First blog post

Just getting started and trying to learn how to do this.First blog

While driving back from Buckhannon, I took the old route to Clarksburg on my way.  As I approached the hamlet of Peeltree, yes there is such a place – it’s West Virginia after all – there was that pesky sign, Gnatty Creek Road.  Been over it a few times in the 60 years of wandering around.  If you make the correct left turn after a couple of miles or so, and start up over the hill, the pilgrim will pass a beautiful farm which Mother would call the Morrison place, but I doubt if any Morrisons have lived on or been responsible for its property taxes for years.

I was on a quest to trigger memory.  To remember.  To remember Mother, her Pop and Mom, brother Frank, and sisters Edith and Juanita.  How Mother having walked away from the profession of her Pop and sisters as school teachers, leaving not only the farm but Barbour County, to go to Clarksburg, to WV Business College, and then to work in the office at the Hazel Atlas glass plant.

Mother would ride the bus line that ran down Route 20 (Buckhannon Pike).  The bus driver would drop her off at Gnatty Creek Road.  There, through a pre-arrangement, not sure how, I don’t think they had a phone at the farm, Grandpa Sigley picked up his renegade daughter, child number 3, and drive her “up Gnatty Creek,” over the hill and down Indian Fork.  Names on post boxes hadn’t changed much over 30 years.  Some had.   The old O’Neal house is standing, occupied with a fresh coat of paint.  The O’Neals, none of whom I ever met or knew but through Mother’s stories and memories, were long gone.  Gone too, were Mister and Missus Proudfoot and Kathleen, all of whom I knew, and loved.  Right past the old Proudfoot house, which was looking really well taken care of, I slowed to look for a remnant of the fence line, which marked the boundary between what once were Proudfoot and Sigley properties.  Didn’t see it.  Couldn’t make it out.
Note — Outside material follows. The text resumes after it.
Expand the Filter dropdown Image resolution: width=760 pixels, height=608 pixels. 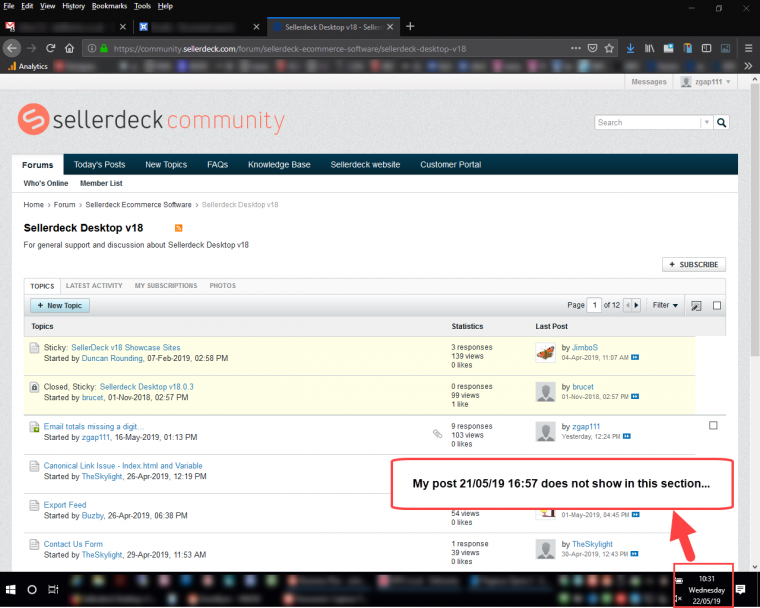point(665,305)
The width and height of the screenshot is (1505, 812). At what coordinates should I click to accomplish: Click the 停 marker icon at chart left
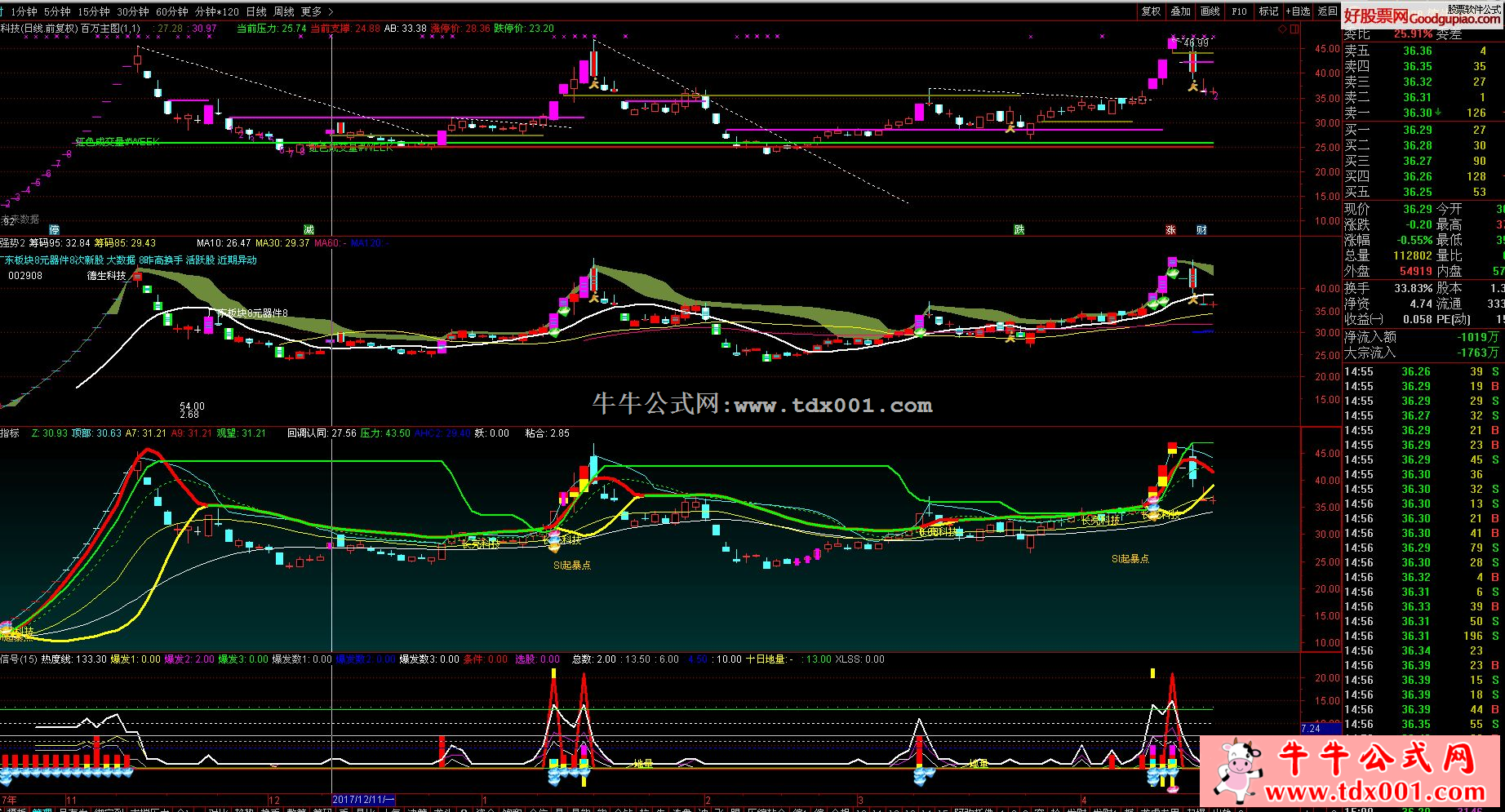55,230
As I approached the place Mother knew as her childhood home, I prepared to look for where the house had stood.  The old house has been gone for 16 years.  The space is only a part of green lawn space for the “new” house which is built in what I believe was a barn yard way back in the day.  I looked right through where the old farm house was, where Mother was conceived and birthed into the world, and found myself looking past it.  Little is familiar to me, nothing to orient a fading memory with current reality.

Looking to the left, I see where the old garage had stood.  A riding mower sat there.  The red tile garage that was built back in the hill was gone too.  As if it were lifted up, beamed up by an alien ship and carried off to study, an offering of primitive early 20 century human structure.  Dad helped to lay the concrete floor in that garage, elevating it from a dirt floor.  Something Dad was quite handy at doing.  After all, his dad, had been a concrete finisher, laying sidewalks and road beds in and around his mid west town.  Dad worked with his dad and that baptized Dad with his subsequent passion with construction.  I should have stopped to see if the concrete floor/pad was still there under leaves and whatever.  I fancied it still there.  Thinking:  If Dad laid that concrete, it would take more work that most would be willing to do to break it up.

In that moment, the concrete floor/pad whether it was still there or not, became a metaphor for Dad:  Tough, solid, resilient, enduring, strong.

And so I found, on Indian Fork at a place the family called The Farm, rekindled memories of both Mother and Dad.  Mother’s home place, a place where her man Jerry was adopted as a son in a family among the hills. O how I miss them all.